The timing for deserialization needs a bit more consideration. Because heap_tuple_fetch_attr handles deserialization of the existing flat varlena, but no type OID is supplied to the function. It is not a good option to change the function prototype because many existing code already uses this function without type OID.
We have two another options here. The first one packs type OID within the serialized structure. It needs to define a new VARTAG_* label to distinct from the existing flat varlena. The second one is delayed load because indirectly referenced data chunks will not be used without functions/operators which support the data type. It enables not to load unreferenced chunk, however, it is uncertain whether functions/operators can manipulate a value supplied as an argument. *1

Last, even if we can have variable length datum larger then 1GB from the viewpoint of data format, it is never small data chunks. It involves not a small amount of i/o (or memory copy) stuff.
Therefore, it is a significant to have special optimization based on the knowledge for usual use case of the types.

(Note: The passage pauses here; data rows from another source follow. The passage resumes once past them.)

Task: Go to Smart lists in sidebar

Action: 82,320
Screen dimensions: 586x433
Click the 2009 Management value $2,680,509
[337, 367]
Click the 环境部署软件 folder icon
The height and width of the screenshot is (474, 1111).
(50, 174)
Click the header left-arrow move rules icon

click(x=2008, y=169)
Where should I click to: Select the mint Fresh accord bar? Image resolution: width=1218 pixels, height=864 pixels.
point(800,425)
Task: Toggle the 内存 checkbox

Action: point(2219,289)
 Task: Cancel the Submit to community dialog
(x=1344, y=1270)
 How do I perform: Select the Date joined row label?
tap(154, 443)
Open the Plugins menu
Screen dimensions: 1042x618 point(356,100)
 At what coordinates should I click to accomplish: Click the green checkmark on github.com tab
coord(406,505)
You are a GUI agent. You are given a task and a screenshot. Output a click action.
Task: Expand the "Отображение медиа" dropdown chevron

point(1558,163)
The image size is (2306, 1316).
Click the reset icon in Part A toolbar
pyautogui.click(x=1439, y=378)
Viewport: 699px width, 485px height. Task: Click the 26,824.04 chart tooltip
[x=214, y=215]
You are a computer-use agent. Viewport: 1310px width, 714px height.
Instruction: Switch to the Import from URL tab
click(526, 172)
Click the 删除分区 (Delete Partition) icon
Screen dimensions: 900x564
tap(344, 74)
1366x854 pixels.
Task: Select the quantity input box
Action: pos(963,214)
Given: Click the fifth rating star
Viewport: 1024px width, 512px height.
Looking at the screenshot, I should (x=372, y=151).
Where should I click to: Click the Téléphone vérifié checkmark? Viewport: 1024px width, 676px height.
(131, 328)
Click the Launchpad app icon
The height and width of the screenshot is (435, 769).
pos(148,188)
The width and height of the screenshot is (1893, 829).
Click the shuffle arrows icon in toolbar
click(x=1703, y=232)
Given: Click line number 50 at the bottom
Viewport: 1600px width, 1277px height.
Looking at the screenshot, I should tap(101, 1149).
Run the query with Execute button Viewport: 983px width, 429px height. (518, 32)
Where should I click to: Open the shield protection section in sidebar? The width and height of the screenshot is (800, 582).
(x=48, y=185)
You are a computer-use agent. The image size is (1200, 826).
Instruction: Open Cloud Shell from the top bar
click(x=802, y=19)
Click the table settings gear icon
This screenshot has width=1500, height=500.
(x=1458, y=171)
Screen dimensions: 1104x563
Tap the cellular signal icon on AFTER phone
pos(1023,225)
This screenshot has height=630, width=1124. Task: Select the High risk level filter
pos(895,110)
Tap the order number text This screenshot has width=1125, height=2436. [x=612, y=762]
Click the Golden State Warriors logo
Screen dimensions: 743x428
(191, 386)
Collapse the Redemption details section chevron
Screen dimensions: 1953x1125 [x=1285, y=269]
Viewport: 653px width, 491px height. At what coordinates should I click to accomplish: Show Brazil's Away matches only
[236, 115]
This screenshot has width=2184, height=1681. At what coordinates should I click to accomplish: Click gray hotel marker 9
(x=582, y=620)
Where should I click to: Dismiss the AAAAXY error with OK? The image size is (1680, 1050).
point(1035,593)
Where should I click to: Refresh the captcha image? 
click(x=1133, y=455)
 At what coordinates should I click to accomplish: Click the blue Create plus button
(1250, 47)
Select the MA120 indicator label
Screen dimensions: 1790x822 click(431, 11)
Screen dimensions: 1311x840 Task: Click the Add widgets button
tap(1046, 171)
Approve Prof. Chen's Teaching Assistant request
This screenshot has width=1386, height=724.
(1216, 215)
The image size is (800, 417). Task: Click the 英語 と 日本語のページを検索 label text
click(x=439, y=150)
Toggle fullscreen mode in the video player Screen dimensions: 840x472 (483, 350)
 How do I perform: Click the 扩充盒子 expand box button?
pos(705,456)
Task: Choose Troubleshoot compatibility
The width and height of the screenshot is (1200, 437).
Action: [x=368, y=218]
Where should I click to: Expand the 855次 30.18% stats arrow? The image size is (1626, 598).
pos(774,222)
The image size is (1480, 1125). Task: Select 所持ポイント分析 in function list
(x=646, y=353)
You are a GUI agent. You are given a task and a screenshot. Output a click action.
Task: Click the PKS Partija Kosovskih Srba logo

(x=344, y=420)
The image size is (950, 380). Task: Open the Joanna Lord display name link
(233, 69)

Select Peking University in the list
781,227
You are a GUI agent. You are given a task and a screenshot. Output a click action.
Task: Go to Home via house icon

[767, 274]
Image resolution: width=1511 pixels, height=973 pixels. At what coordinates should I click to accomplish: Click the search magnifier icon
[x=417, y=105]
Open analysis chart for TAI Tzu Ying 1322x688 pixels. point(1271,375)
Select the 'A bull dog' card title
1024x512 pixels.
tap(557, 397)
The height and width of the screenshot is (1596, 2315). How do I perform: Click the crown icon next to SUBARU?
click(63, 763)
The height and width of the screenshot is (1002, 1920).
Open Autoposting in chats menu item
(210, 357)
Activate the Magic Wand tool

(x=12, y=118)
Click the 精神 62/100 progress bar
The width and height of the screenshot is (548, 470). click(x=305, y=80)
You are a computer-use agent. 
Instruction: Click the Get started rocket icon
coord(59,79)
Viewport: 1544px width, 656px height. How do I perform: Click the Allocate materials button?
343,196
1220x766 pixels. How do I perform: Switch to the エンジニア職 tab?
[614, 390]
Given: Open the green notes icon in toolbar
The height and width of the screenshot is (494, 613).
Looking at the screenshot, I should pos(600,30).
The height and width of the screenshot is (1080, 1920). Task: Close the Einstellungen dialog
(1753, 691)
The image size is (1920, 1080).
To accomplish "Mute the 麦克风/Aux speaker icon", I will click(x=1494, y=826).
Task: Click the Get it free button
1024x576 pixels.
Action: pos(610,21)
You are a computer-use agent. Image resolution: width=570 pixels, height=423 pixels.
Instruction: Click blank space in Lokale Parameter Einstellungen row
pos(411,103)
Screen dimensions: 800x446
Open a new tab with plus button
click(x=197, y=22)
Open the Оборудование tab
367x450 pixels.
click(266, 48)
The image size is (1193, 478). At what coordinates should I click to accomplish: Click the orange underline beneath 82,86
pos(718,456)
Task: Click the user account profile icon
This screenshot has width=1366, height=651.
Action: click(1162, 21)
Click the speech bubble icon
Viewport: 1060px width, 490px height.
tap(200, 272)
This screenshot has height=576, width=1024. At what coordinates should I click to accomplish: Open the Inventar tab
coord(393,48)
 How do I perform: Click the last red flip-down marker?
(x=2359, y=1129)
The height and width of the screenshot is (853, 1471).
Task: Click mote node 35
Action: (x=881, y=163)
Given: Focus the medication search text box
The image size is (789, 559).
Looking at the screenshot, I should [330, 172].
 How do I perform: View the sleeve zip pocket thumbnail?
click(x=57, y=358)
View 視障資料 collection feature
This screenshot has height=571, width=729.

For example, some workloads takes sparse matrix which have small amount of non-zero values, but mostly zero. In this case, type may be able to assume empty sub-matrix are all-zero instead of data size reduction.

Diagonal matrix is also often used, in case when valid values are located around the diagonal axis only.

I hope making a proof of the concept patch near future, then have a discussion at pgsql-hackers.

*1:If not acceptable, we may need to load sub-matrix multiple times when a particular matrix object is referenced by multiple functions/operators.